To solve the given limit problem:

$\lim_{{h \to 0}} \frac{{(16 + h)^{\frac{1}{4}} - 2}}{h}$

we can use the derivative definition. Let's denote $f(x) = x^{\frac{1}{4}}$. Then the derivative $f'(x)$ at $x = 16$ is given by:

$f'(16) = \lim_{{h \to 0}} \frac{{f(16 + h) - f(16)}}{h}$

We know that $f(16) = 2$, so we have:

$f'(16) = \lim_{{h \to 0}} \frac{{(16 + h)^{\frac{1}{4}} - 2}}{h}$

Now, we can find $f'(x)$ in general. Using the power rule:

$f'(x) = \frac{1}{4} x^{-\frac{3}{4}}$

At $x = 16$:

$f'(16) = \frac{1}{4} \times 16^{-\frac{3}{4}}$

Calculating $16^{-\frac{3}{4}}$:

$16 = 2^4 \quad \text{so} \quad 16^{\frac{1}{4}} = 2 \quad \text{and} \quad 16^{-\frac{3}{4}} = 2^{-3} = \frac{1}{8}$

Thus:

$f'(16) = \frac{1}{4} \times \frac{1}{8} = \frac{1}{32}$

The correct answer is:

Option B: $\frac{1}{32}$

Would you like more details on this solution or any further questions?

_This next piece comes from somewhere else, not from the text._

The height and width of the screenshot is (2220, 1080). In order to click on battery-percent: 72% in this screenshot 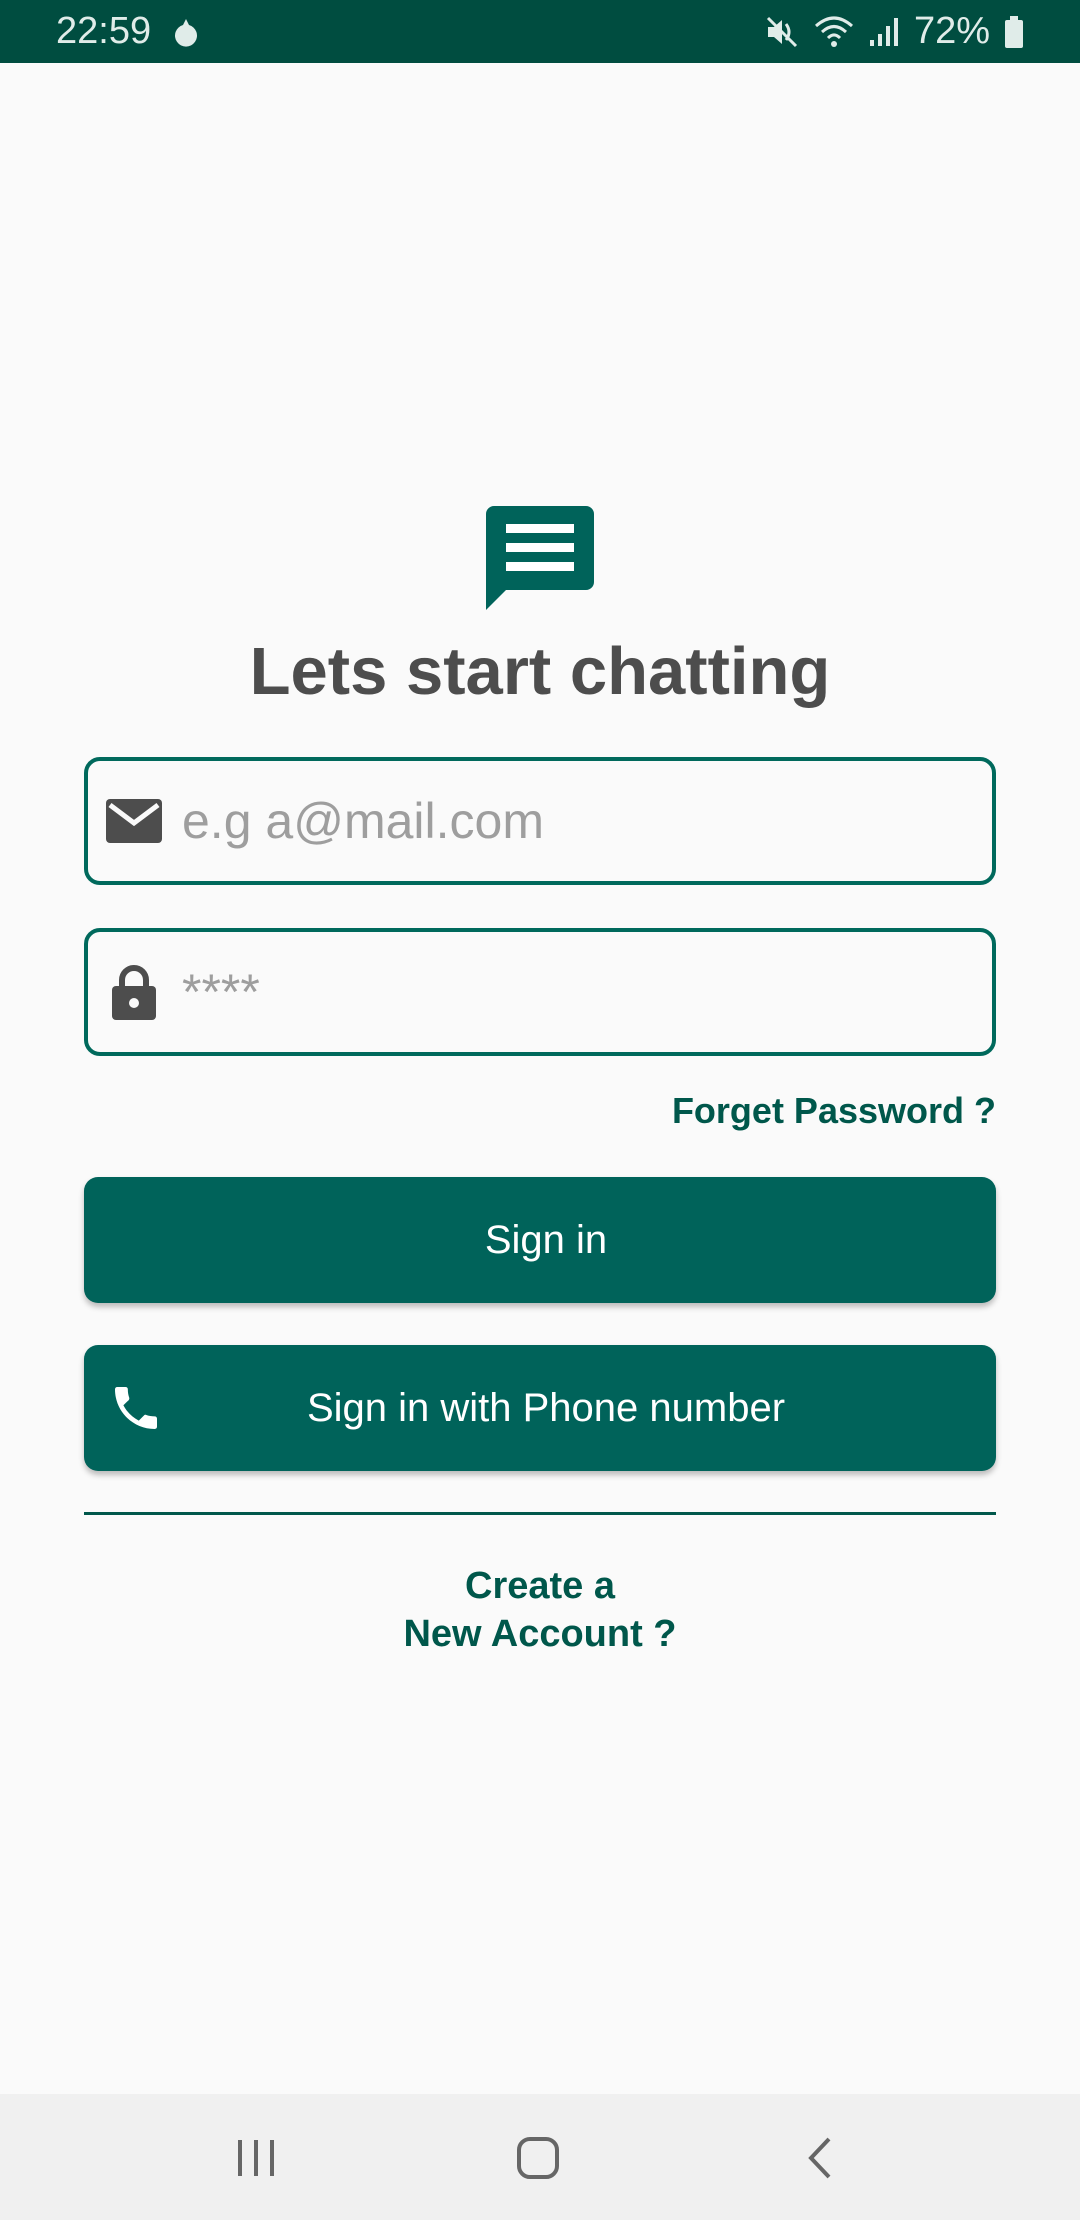, I will do `click(952, 31)`.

Here are some related questions:

1. How do we find the derivative of a function using the definition of limits?
2. Why does $(16 + h)^{\frac{1}{4}}$ approximate to 2 when $h$ is close to 0?
3. How do we compute the derivative of a function of the form $x^{\frac{1}{n}}$?
4. What is the geometric interpretation of a derivative at a point?
5. Can the limit definition of the derivative be used for all functions?

Tip: When working with limits involving roots, it can be helpful to rationalize the expression to simplify calculations.